In the scientific journal Nature on May 16, 1985, three scientists from the British Antarctic Survey announce their detection of abnormally low levels of ozone over the South Pole. Their discovery, commonly known as the Ozone Hole, became a palpable example of mankind's ability to damage the Earth's atmosphere as well as one of the most famous success stories in the history of climate activism.
The ozone layer is a region of the Earth's stratosphere containing high levels of trioxygen, which effectively blocks much of the sun's most harmful ultraviolet radiation from reaching the planet's surface. Since the 1970's, scientists had pushed for the regulation of chlorofluorocarbons, chemicals found in everyday items like air conditioners and aerosol sprays, due to their adverse effects on this layer. The Environmental Protection Agency banned the production of CFCs in 1978. It was the Nature paper by Joe Farman, Brian Gardiner and Jonathan Shanklin, however, which specifically revealed annual depletion of ozone in a spot above the Arctic.

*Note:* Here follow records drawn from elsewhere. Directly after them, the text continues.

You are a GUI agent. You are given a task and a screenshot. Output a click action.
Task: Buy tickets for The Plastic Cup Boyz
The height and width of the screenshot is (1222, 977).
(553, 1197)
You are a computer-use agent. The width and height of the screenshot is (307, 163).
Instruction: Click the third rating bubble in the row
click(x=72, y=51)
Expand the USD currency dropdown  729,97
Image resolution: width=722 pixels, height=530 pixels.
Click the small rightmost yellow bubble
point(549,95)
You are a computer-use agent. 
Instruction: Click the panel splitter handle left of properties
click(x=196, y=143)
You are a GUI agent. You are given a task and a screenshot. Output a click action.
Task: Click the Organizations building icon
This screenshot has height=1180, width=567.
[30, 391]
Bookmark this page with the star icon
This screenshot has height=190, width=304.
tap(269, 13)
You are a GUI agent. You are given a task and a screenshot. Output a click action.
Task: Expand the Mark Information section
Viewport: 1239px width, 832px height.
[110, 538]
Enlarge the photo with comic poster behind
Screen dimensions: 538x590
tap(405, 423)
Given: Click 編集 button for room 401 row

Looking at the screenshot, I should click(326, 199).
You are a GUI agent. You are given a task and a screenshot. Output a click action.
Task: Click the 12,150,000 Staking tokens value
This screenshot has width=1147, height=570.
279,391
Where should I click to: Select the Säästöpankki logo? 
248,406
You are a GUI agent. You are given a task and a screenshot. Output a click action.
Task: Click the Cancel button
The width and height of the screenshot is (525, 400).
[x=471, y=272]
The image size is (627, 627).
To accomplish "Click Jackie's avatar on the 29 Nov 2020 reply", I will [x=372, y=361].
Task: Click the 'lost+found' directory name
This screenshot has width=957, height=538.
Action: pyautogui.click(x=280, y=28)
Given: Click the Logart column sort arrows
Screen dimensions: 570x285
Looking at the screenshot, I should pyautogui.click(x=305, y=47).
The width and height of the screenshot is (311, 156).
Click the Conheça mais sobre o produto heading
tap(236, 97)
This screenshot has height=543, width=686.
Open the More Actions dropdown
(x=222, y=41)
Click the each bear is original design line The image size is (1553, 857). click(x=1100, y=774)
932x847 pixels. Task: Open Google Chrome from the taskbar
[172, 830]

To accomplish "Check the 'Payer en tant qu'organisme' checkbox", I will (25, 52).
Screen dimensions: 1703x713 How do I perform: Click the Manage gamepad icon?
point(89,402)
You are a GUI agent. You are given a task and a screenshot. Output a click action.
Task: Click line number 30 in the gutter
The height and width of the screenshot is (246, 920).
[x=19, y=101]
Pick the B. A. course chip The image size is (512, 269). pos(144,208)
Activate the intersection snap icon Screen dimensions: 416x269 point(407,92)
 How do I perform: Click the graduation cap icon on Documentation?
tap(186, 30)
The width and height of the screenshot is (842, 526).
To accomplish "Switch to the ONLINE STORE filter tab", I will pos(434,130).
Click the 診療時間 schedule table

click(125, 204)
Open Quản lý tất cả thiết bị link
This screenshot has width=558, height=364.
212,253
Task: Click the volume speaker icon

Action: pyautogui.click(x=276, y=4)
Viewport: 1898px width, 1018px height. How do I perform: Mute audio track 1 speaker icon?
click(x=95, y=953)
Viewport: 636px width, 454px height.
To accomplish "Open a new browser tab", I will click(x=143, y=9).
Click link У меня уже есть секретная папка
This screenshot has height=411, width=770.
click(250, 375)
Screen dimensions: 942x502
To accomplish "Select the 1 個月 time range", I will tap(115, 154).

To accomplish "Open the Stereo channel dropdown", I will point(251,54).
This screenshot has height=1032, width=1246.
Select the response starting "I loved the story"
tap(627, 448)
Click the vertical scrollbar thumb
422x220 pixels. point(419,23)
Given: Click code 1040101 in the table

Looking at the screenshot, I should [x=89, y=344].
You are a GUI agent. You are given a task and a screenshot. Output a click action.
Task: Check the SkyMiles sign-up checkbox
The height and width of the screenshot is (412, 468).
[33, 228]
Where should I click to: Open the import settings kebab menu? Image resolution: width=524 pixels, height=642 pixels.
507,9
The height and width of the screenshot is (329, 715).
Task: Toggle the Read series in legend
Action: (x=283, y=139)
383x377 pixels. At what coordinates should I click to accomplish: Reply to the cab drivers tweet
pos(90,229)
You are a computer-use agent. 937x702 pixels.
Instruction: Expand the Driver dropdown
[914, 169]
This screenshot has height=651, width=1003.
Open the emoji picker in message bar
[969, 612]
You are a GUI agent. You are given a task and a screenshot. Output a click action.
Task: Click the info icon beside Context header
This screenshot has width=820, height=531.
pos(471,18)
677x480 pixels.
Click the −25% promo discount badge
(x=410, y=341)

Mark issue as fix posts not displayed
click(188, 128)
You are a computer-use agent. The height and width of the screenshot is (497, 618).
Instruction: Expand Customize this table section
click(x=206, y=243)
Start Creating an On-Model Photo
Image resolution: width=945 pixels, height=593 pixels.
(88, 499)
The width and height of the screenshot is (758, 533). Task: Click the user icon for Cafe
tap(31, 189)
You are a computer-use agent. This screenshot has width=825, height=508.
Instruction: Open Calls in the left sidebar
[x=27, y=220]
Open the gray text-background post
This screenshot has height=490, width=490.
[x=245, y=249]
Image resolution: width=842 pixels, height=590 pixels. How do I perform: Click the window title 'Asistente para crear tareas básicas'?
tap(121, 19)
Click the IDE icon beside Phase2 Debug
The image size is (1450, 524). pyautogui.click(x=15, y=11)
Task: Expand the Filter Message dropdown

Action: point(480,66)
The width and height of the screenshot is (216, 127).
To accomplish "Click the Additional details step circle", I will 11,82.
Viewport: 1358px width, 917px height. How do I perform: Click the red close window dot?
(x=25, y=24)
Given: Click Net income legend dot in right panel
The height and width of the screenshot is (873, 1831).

The international community was uncharacteristically quick to act, perhaps because the seemingly sudden appearance of a "hole" in the atmosphere made for such a compelling and easily understandable story. Within two years, in direct response to the Nature article and corroborating studies, 46 nations signed the Montreal Protocol, pledging to phase out substances known to cause ozone depletion. All 197 members of the United Nations would eventually ratify the treaty, and as a result scientists now predict that the ozone layer will return to its pre-1980 levels before the end of the 21st century. The relative speed and unanimous adoption of the treaty around the world led former UN Secretary-General Kofi Annan to call the Montreal Protocol "perhaps the single most successful international agreement to date."